- DO THIS
Update the items from the line containing "dealing [260, 492]" through the end of the items, replacing "copied" with "duplicated" and leaving everything else unchanged. Omit the pictures from your answer.

- RAW DATA
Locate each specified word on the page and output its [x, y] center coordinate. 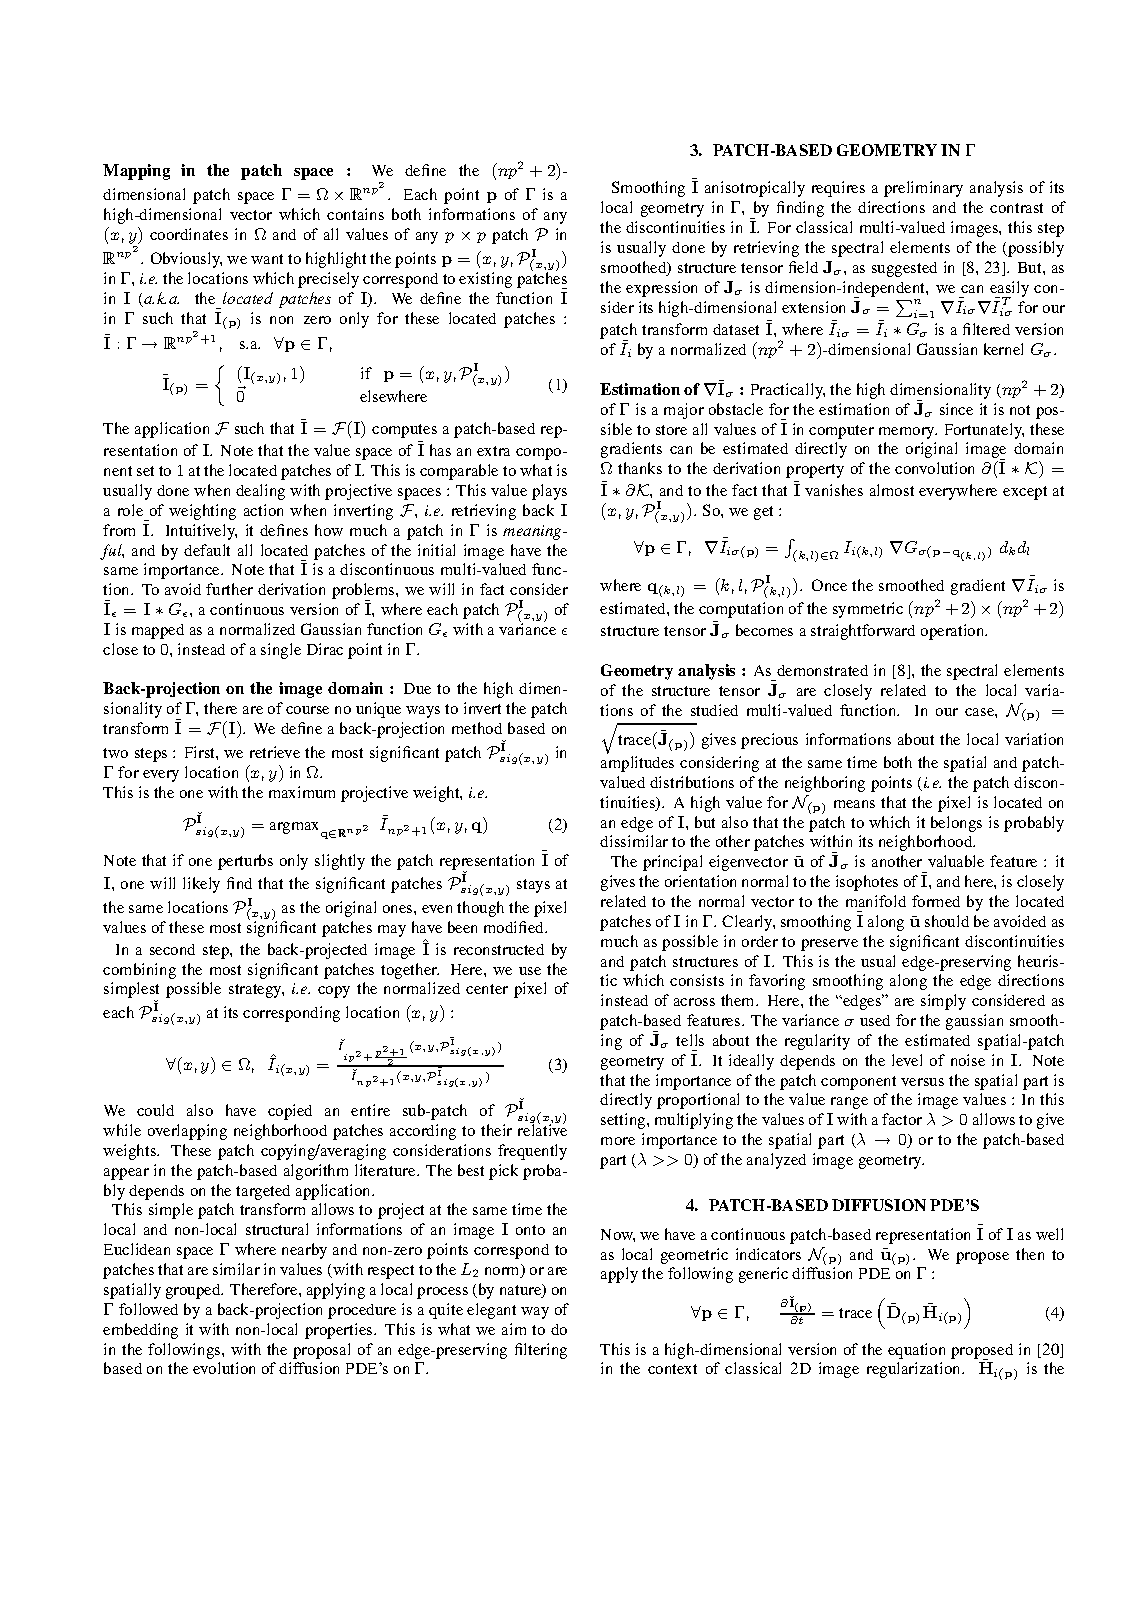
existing [485, 280]
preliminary [923, 189]
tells [690, 1040]
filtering [541, 1351]
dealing [260, 492]
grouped [194, 1291]
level [907, 1060]
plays [549, 492]
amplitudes [637, 764]
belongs [956, 824]
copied [290, 1112]
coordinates [189, 234]
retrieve [275, 752]
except [1025, 493]
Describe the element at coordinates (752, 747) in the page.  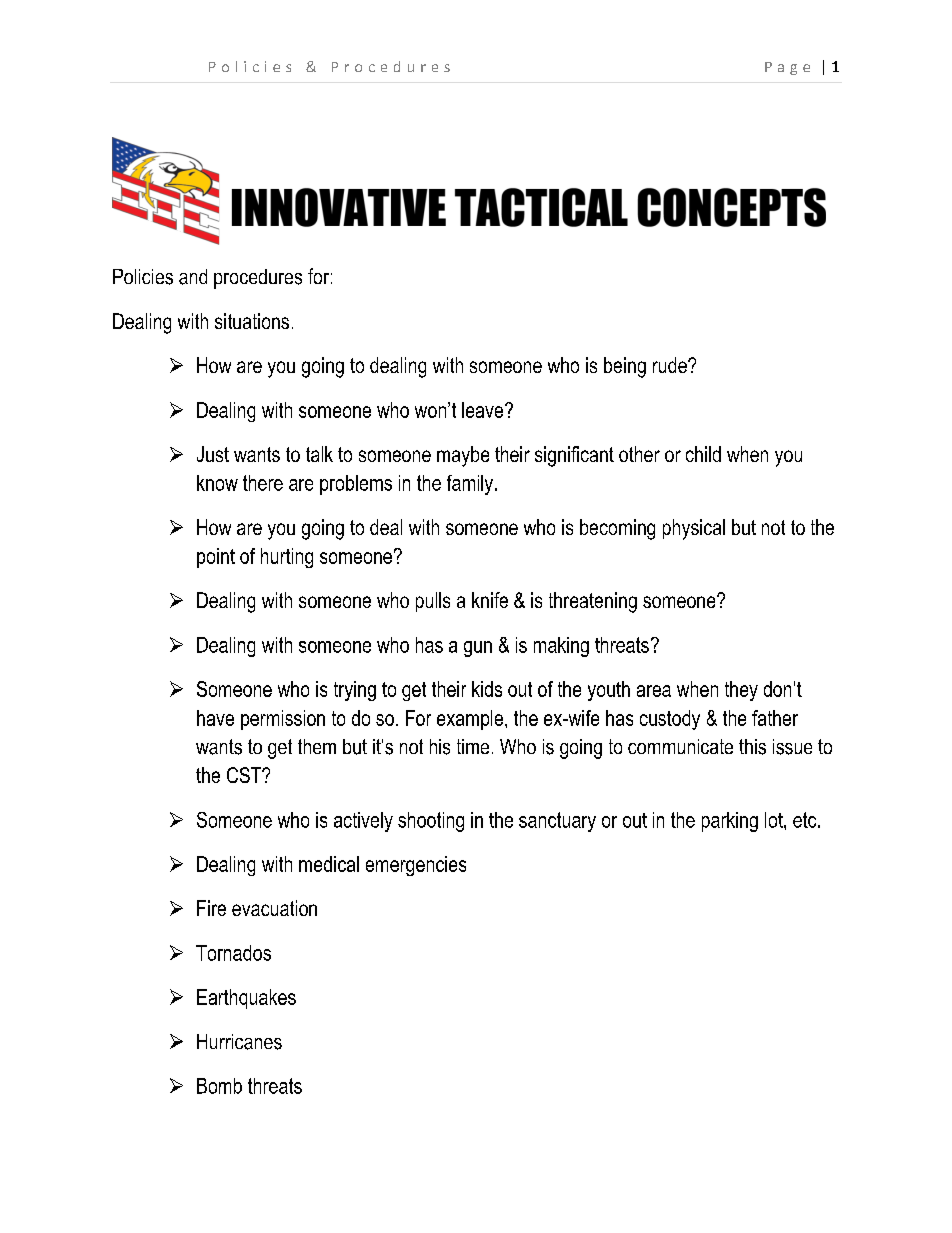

- SOLUTION BELOW
dealing [260, 492]
grouped [194, 1291]
level [907, 1060]
plays [549, 492]
amplitudes [637, 764]
belongs [956, 824]
duplicated [290, 1112]
coordinates [189, 234]
retrieve [275, 752]
except [1025, 493]
Describe the element at coordinates (752, 747) in the page.  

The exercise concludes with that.